• What the task asks: When you reach the line containing "Nouveautés (489, 72)" in the data below, begin returning lines exactly as written, and stop once the line containing "Federal Judge Likely" has been returned.

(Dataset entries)
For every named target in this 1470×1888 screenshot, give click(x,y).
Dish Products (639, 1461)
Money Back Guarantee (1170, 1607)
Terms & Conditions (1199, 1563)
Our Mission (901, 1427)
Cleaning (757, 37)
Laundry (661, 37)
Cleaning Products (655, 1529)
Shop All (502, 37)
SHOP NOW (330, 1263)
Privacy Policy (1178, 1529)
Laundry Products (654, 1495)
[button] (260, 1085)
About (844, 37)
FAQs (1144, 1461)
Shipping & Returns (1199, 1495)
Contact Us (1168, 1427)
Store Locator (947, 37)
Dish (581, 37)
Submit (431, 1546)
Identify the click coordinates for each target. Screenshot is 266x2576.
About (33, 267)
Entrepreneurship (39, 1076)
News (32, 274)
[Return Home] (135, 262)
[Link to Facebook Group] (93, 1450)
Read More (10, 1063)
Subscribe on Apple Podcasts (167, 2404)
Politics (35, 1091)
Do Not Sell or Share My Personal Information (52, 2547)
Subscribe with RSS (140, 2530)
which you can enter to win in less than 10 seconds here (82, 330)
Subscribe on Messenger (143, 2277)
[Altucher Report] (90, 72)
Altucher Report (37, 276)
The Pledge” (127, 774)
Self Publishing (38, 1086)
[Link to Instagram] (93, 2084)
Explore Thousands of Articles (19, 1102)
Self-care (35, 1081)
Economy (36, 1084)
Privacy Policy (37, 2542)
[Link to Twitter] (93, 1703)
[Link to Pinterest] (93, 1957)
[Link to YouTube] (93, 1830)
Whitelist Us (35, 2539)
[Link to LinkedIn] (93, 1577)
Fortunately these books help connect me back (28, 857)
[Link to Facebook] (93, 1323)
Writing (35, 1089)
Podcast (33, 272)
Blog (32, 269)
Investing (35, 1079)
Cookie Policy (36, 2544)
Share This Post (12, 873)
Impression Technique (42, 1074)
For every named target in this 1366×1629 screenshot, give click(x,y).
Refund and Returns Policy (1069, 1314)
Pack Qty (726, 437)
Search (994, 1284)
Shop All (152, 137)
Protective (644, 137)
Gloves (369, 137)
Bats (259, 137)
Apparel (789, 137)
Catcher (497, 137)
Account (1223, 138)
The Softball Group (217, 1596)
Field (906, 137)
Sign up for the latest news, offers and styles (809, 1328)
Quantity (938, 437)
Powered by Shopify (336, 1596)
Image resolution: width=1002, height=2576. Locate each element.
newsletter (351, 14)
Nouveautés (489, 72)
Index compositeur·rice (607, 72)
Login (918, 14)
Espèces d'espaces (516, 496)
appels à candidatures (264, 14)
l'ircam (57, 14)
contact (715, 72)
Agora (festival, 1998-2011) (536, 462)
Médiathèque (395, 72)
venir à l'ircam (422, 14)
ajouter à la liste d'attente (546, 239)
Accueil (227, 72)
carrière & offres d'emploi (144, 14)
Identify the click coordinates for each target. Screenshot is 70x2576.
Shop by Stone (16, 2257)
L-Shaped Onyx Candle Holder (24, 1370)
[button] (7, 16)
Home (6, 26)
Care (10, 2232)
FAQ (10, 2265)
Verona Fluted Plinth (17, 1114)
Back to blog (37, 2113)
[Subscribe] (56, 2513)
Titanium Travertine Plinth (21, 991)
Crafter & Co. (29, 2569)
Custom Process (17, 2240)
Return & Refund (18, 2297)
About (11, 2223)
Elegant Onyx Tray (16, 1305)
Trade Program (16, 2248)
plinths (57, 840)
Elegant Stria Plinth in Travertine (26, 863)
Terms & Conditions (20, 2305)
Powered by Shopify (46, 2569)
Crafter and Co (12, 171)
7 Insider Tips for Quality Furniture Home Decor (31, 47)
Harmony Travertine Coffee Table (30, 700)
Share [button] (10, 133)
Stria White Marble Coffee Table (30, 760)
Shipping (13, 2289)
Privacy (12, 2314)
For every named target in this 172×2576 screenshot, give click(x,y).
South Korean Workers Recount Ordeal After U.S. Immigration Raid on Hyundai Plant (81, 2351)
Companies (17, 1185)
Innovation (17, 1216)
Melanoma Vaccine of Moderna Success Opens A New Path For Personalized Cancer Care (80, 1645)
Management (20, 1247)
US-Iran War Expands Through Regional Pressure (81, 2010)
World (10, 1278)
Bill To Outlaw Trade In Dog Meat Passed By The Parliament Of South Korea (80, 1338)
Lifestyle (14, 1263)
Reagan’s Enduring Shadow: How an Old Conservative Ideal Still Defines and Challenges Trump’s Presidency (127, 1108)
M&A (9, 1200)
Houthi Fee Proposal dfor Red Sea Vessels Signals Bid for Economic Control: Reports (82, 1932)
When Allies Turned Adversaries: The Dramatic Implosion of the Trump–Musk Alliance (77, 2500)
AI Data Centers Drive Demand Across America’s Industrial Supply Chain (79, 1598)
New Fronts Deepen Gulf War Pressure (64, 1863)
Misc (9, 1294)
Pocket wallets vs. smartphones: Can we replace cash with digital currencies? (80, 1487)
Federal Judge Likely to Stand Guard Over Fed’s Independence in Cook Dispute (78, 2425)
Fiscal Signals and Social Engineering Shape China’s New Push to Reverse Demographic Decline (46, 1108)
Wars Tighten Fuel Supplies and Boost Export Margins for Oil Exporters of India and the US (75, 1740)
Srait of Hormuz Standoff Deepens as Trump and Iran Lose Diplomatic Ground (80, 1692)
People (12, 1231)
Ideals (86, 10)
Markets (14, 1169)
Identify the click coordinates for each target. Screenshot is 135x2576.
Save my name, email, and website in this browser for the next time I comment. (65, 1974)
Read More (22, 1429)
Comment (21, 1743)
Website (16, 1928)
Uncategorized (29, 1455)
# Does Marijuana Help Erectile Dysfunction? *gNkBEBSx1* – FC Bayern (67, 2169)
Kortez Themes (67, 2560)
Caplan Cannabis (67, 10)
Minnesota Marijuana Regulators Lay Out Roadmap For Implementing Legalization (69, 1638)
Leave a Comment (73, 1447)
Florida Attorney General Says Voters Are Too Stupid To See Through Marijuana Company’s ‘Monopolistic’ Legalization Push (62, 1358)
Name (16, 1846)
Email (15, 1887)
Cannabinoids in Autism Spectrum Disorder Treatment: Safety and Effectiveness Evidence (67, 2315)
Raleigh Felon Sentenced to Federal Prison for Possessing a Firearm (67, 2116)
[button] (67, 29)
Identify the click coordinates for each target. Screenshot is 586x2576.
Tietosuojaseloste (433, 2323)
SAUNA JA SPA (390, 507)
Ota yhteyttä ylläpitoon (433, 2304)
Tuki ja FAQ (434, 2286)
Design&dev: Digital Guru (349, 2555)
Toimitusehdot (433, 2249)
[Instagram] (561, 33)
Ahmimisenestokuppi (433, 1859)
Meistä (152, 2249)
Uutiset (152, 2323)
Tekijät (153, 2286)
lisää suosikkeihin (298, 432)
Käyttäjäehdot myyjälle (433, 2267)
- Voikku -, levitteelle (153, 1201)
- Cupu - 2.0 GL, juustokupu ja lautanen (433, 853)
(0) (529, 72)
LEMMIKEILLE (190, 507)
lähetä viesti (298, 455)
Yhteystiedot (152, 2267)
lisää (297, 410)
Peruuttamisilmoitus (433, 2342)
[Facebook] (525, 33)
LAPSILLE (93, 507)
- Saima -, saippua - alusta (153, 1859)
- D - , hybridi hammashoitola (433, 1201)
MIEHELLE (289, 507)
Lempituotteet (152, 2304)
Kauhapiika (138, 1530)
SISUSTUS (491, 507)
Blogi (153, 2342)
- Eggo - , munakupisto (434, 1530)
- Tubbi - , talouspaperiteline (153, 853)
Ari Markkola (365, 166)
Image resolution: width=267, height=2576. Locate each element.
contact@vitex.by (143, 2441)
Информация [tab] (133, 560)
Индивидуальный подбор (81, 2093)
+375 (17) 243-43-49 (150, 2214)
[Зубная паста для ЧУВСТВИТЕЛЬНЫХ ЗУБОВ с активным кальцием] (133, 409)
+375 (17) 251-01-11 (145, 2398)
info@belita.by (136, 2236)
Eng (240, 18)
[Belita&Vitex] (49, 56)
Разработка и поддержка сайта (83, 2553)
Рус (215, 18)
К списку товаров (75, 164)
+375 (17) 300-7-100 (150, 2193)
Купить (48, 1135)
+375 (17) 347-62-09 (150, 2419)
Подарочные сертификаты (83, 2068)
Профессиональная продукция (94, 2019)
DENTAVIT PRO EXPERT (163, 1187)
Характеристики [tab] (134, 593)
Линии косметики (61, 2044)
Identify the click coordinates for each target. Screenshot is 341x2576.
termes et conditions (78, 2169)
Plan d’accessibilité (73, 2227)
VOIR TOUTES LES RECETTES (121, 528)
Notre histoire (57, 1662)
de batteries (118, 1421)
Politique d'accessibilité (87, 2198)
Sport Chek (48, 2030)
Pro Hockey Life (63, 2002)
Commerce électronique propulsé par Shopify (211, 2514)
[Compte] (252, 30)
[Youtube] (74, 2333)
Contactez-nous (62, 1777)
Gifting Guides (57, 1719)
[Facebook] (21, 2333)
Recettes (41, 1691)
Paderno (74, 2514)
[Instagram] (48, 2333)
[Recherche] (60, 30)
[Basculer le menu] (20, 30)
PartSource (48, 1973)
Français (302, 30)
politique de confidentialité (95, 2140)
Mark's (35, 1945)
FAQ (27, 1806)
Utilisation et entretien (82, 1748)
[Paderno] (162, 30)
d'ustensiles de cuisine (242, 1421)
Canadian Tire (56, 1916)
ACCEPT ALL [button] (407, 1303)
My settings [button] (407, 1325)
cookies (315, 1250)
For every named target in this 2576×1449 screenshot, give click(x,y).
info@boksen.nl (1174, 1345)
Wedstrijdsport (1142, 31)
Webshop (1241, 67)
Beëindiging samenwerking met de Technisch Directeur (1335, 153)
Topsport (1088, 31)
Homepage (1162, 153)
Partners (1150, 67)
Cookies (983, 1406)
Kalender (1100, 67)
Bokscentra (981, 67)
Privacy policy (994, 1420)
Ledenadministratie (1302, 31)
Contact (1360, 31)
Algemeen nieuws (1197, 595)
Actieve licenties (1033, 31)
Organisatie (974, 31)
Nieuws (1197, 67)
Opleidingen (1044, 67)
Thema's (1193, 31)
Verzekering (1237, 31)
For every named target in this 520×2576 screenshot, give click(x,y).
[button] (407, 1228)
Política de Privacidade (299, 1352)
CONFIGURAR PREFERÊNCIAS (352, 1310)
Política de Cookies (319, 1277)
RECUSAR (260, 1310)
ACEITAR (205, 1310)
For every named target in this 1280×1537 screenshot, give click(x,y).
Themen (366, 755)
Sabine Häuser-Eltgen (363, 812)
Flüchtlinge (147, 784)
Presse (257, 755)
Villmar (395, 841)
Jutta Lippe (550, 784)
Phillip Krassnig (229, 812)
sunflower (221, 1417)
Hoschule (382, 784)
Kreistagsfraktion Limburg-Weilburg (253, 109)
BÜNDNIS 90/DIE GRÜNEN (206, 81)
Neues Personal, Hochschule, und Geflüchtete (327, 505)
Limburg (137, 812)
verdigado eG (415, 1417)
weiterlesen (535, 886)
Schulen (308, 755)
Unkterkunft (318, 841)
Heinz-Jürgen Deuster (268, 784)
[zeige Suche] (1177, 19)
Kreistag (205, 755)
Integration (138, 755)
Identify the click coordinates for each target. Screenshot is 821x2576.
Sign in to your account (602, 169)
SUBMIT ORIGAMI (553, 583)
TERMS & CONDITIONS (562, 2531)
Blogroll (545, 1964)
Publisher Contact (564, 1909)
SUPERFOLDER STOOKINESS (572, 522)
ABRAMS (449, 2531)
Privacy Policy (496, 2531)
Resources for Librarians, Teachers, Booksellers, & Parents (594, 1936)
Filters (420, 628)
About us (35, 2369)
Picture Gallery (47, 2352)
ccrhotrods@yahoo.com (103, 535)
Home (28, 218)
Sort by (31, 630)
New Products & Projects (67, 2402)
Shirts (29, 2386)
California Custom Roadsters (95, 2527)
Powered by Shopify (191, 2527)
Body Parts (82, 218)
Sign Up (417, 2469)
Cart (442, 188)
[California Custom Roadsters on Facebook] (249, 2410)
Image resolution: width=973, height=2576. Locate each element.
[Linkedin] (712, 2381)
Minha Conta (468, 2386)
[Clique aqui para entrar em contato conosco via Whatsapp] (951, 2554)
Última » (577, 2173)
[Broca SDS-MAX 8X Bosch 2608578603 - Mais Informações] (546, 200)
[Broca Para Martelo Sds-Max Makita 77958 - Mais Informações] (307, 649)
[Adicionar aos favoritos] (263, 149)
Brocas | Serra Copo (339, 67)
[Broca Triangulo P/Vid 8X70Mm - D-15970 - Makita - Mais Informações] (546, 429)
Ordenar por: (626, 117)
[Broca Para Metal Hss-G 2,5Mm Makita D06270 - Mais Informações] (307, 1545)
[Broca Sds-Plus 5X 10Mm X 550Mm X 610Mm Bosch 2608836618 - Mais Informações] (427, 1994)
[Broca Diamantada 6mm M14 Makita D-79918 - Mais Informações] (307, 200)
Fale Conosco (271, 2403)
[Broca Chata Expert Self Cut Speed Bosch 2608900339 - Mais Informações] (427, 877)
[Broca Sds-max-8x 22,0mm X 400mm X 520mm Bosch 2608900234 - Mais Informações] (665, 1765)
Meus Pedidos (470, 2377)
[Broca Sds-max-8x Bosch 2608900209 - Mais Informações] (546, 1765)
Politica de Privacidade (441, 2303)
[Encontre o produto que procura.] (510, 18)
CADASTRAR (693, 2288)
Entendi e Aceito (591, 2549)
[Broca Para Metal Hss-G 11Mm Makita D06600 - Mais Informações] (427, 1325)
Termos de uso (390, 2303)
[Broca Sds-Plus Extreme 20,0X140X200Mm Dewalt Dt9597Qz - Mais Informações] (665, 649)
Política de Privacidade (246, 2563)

• Solution to this exercise:
Nouveautés (489, 72)
Index compositeur·rice (607, 72)
Login (918, 14)
Espèces d'espaces (516, 496)
appels à candidatures (264, 14)
l'ircam (57, 14)
contact (715, 72)
Agora (festival, 1998-2011) (536, 462)
Médiathèque (395, 72)
venir à l'ircam (422, 14)
ajouter à la liste d'attente (546, 239)
Accueil (227, 72)
carrière & offres d'emploi (144, 14)
Identify the click coordinates for each target. Screenshot is 70x2576.
Shop by Stone (16, 2257)
L-Shaped Onyx Candle Holder (24, 1370)
[button] (7, 16)
Home (6, 26)
Care (10, 2232)
FAQ (10, 2265)
Verona Fluted Plinth (17, 1114)
Back to blog (37, 2113)
[Subscribe] (56, 2513)
Titanium Travertine Plinth (21, 991)
Crafter & Co. (29, 2569)
Custom Process (17, 2240)
Return & Refund (18, 2297)
About (11, 2223)
Elegant Onyx Tray (16, 1305)
Trade Program (16, 2248)
plinths (57, 840)
Elegant Stria Plinth in Travertine (26, 863)
Terms & Conditions (20, 2305)
Powered by Shopify (46, 2569)
Crafter and Co (12, 171)
7 Insider Tips for Quality Furniture Home Decor (31, 47)
Harmony Travertine Coffee Table (30, 700)
Share [button] (10, 133)
Stria White Marble Coffee Table (30, 760)
Shipping (13, 2289)
Privacy (12, 2314)
For every named target in this 172×2576 screenshot, give click(x,y).
South Korean Workers Recount Ordeal After U.S. Immigration Raid on Hyundai Plant (81, 2351)
Companies (17, 1185)
Innovation (17, 1216)
Melanoma Vaccine of Moderna Success Opens A New Path For Personalized Cancer Care (80, 1645)
Management (20, 1247)
US-Iran War Expands Through Regional Pressure (81, 2010)
World (10, 1278)
Bill To Outlaw Trade In Dog Meat Passed By The Parliament Of South Korea (80, 1338)
Lifestyle (14, 1263)
Reagan’s Enduring Shadow: How an Old Conservative Ideal Still Defines and Challenges Trump’s Presidency (127, 1108)
M&A (9, 1200)
Houthi Fee Proposal dfor Red Sea Vessels Signals Bid for Economic Control: Reports (82, 1932)
When Allies Turned Adversaries: The Dramatic Implosion of the Trump–Musk Alliance (77, 2500)
AI Data Centers Drive Demand Across America’s Industrial Supply Chain (79, 1598)
New Fronts Deepen Gulf War Pressure (64, 1863)
Misc (9, 1294)
Pocket wallets vs. smartphones: Can we replace cash with digital currencies? (80, 1487)
Federal Judge Likely to Stand Guard Over Fed’s Independence in Cook Dispute (78, 2425)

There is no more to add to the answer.